Os que são incapazes de se auto conceberem, enquanto ato de reflexão, são de fato reais? Ou não passam de um “sonho de uma noite de verão” como disse aquele poeta inglês? O sonho, no sonho, não é convincentemente real?
A expulsão do Paraíso que seduz incautos da ortodoxia nunca existiu. É uma relato alegórico da fundação da agricultura, há uns doze mil anos, ao final da última glaciação. Quando a Terra se desnudou da roupagem branca do gelo, sob a ação de um sol mais determinado ou por um conjunto de razões ainda controvertidas: uma alteração orbital, uma aceleração da pulsação solar por complexas interações termonucleares da bomba atômica que nos assegura a vida.

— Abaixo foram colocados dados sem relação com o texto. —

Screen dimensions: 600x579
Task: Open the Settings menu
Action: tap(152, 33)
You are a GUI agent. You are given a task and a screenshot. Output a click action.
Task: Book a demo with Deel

Que parcela da humanidade se dá conta de que o Sol é uma usina cósmica de fusão nuclear, literalmente uma bomba de hidrogênio, em escala muito maior que a estocada nos arsenais armamentistas capazes de calcinar a Terra inteira com fogo atômico? O pastor desconhece, o padre ignora. Uma multidão metida nas universidades desconsidera solenemente: “É mesmo? Não se trata de fake news?”
Não, não é fake news propalada pelo gabinete do ódio. E essa é outra realidade. A realidade do real com sua contrapartida de irreal/irrealidade.
A agricultura surgiu pelas mãos das mulheres, um insulto a mais para as mentes mais estreitas sobreviventes de antigas eras geológicas. As mulheres recolheram as sementes de plantas espalhadas pelas vastidões da Natureza e as lançaram ao solo nos primeiros campos de cultura.
E talvez, (nunca saberemos ao certo, tudo que podemos fazer é apenas conjeturar), tenham sido censuradas pelos sacerdotes, por terem ousado contrariar o que seria um plano divino: árvores distantes nos campos, uma das outras, reunidas em campos de cultura. Mais fartas, generosas e seguras, capazes de sustentar um número maior de vidas. Quando a vida ainda era pouca e difícil.
A vida semeada pelas mulheres com os mini oceanos que desenvolvem em seus corpos em que o estágio aquático permanece imutável. Até o nascimento, quando, em minutos, a respiração aquática, assegurada por tubulações como a de mergulhadores, é abruptamente substituída pela atmosférica. A primeira respiração atmosférica estimulada pelo choro de cada um dos humanos que chegam ao mundo.
Não sou religioso. Ao menos no sentido mais estrito. Ortodoxo, com regras punitivas e obediência a uma lógica que nega a inteligência e a necessidade de reflexão. Mas moro em uma rua restrita a um pequeno trecho, ao lado de uma igreja de cúpulas poéticas em que cada manhã de domingo, por uma ampla porta lateral de madeira, flui uma música poderosa de um órgão centenário. Muitas vezes acompanhadas de cânticos religiosos, carregados de mistério como acontece nesta manhã de domingo quando o sol se impôs à chuva dos últimos dias e a sonoridade do órgão e do vozerio humanos não é abafada pela cachoeira gotejante das águas.
Em uma manhã ensolarada em que leio “A arte de escrever” de Schopenhauer e sua capacidade de provocação: “Como podemos supor, um bom cozinheiro pode dar gosto até a uma velha sola de sapato, da mesma maneira, um bom escritor pode tornar interessante mesmo o assunto mais árido”.
A razão de ser daquele poeta inglês referindo-se aos “sonhos de uma noite de verão”, as narrativas de Homero, mais antigas que a Bíblia e as provocações de Schopenhauer, com toda a injustiça com que, lamento, critica a obra de Kant.
O órgão modula sua sonoridade como a brisa no topo das montanhas, entre uma intensificação e ausência temporárias: ondas lentas de vento como se fossem água. Minha consciência flutua liberada de qualquer constrição.
Não sou religioso, mas a música que flui de um templo, por sua refinada delicadeza me equipa com um par de asas. E me dou conta de que posso voar.
Imagem: Os últimos dias de Vênus como estrela da manhã. Tamas Ladanyi/APOD.